%%
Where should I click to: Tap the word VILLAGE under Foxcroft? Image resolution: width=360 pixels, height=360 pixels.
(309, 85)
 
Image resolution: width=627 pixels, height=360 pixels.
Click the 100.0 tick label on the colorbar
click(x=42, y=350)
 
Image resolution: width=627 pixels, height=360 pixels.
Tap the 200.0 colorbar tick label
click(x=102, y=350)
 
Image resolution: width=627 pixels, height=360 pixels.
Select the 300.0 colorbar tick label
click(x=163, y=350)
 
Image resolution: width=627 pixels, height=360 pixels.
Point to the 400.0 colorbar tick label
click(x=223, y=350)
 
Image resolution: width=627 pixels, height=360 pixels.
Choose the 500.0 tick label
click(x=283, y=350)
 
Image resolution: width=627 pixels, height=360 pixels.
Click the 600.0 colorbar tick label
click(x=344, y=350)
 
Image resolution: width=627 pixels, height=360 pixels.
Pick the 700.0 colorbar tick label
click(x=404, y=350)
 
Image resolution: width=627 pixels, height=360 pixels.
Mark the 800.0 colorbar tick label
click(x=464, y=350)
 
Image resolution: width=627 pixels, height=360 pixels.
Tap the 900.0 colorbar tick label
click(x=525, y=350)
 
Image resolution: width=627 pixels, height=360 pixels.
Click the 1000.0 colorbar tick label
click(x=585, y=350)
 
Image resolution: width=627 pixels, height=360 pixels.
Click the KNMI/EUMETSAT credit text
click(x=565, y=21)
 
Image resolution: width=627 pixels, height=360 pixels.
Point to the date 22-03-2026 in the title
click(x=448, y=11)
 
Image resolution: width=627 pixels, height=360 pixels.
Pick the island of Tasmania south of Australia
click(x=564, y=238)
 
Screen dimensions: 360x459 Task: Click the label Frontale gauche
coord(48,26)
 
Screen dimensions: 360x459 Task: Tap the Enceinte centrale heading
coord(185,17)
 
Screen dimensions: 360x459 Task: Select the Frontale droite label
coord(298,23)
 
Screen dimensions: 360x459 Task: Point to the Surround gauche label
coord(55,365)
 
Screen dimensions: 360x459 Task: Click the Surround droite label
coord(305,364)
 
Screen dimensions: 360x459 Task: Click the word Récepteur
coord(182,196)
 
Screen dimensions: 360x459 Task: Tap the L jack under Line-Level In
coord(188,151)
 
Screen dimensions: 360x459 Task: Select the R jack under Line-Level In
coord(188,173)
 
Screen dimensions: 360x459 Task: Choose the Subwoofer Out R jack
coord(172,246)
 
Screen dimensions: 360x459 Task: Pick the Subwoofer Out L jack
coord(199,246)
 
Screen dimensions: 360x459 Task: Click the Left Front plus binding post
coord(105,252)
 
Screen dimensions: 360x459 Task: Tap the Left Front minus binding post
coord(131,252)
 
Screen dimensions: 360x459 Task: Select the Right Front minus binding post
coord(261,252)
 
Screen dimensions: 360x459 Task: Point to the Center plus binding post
%%
What to do | Return every line above that contains the word "jack". Uppercase and lowercase count as different letters.

In response |
Screen dimensions: 360x459 Task: Tap the L jack under Line-Level In
Screen dimensions: 360x459 Task: Select the R jack under Line-Level In
Screen dimensions: 360x459 Task: Choose the Subwoofer Out R jack
Screen dimensions: 360x459 Task: Pick the Subwoofer Out L jack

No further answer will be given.